I think both companies are losers here. Blackberry for being a big fat fail and not seeing where the future of the smart phone was going (clue: nobody cared about small nearly unusable pullout or integrated keyboards after 2010). Qualcomm for being pompous arrogant jerks. I interviewed with them once many years ago and didn't like the attitude of the management. Their noses were high in the air.
 
.... I wonder if this is why the US Markets pretty much only seen QualComm CPUs in Samsung Phones... could they have been locked by QualComm?

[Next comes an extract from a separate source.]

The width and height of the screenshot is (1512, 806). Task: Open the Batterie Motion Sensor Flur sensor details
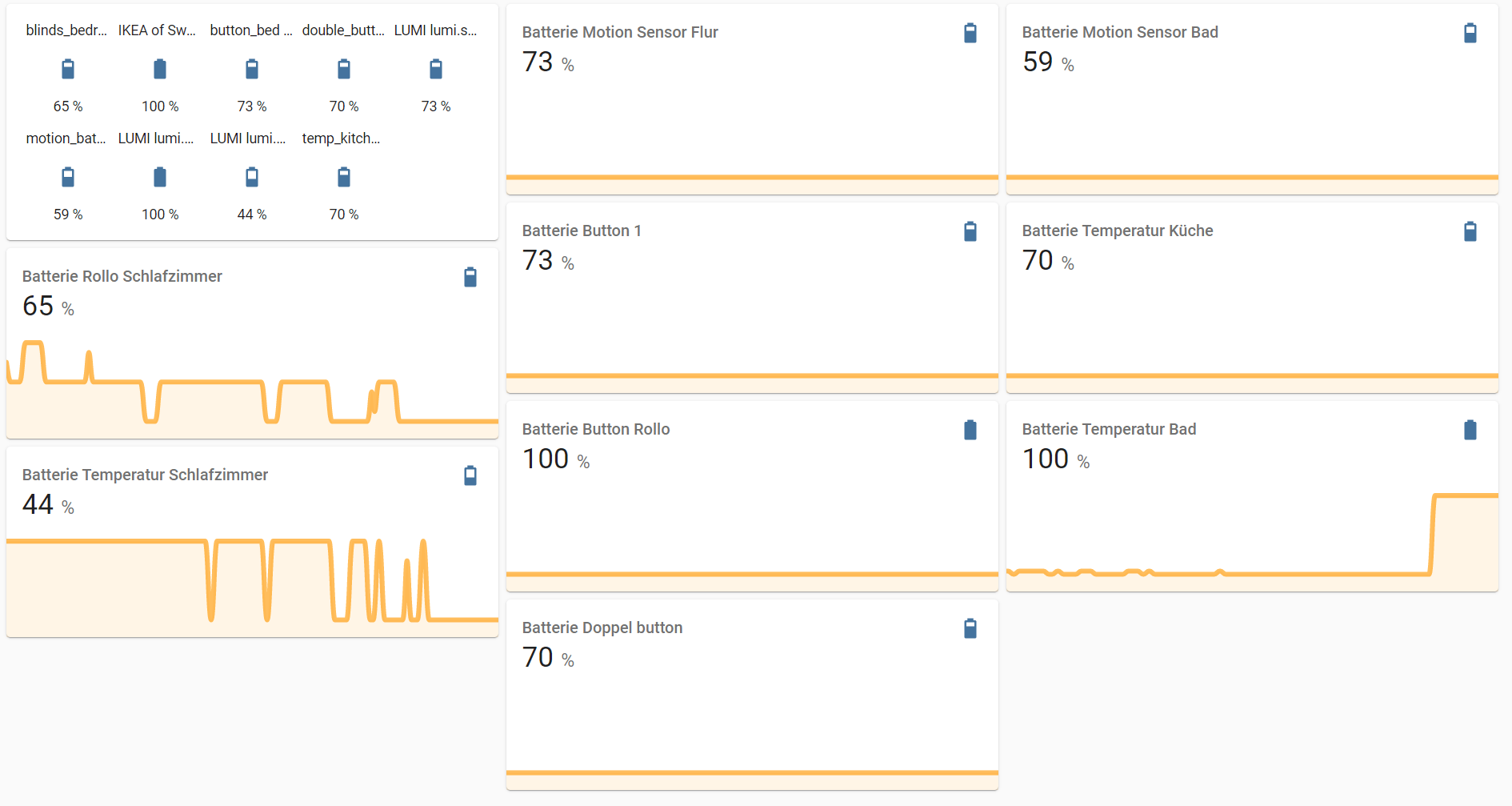click(620, 32)
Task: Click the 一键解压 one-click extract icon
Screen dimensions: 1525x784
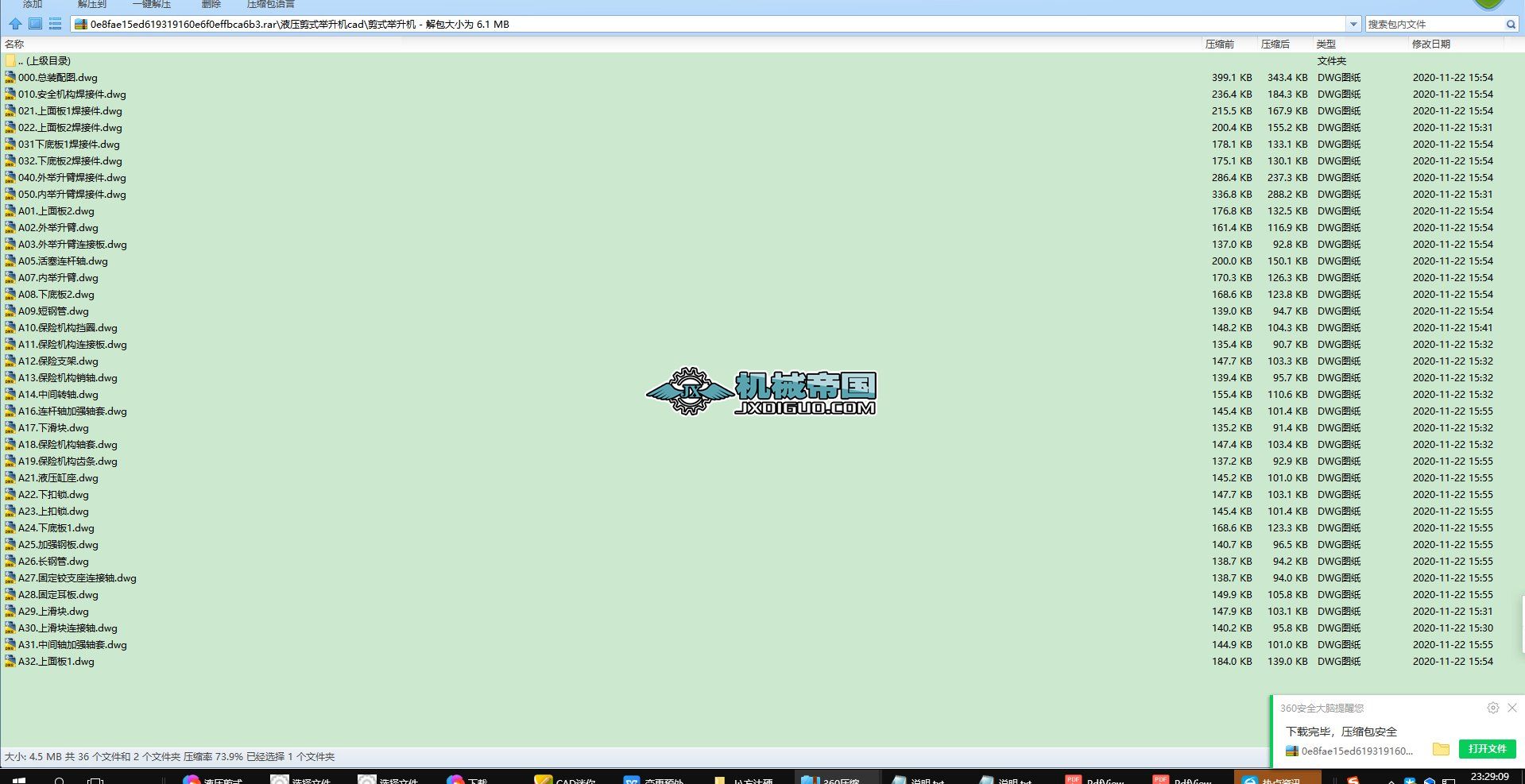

Did the arbitrator null and void the contract between Blackberry and Qualcomm, or did they decide to piece-meal what they may have personally liked or disliked about the contract?
 

This doesn't sound like Qualcomm is being forced to buy back unused chips. It says they're being forced to pay back royalties, which makes it sound like Blackberry paid Qualcomm an up front amount of money to use their tech, based on how many phones they expected to sell based on said tech. Then they ended up selling much less, and they're getting back the money that they paid as royalties for phones they never ended up selling.
 
I forget the specifics, but I believe Qualcomm owns the patent on CDMA. The ability for users to share bandwidth on the same frequencies. That means you cannot do CDMA, GSM, or LTE unless you are using their chips. Basic monopoly in the modern world. Not a question of whether you use their chips or not. If you're screwed into using their modems, not much worse to commit to their CPUs as well.
 
I'm pretty sure @jama was referring to the way Intel has long abused its market position. I'm not aware of AMD ever engaging in the same sorts of anti-competitive tactics, but perhaps that's only because they never had a market position quite strong enough.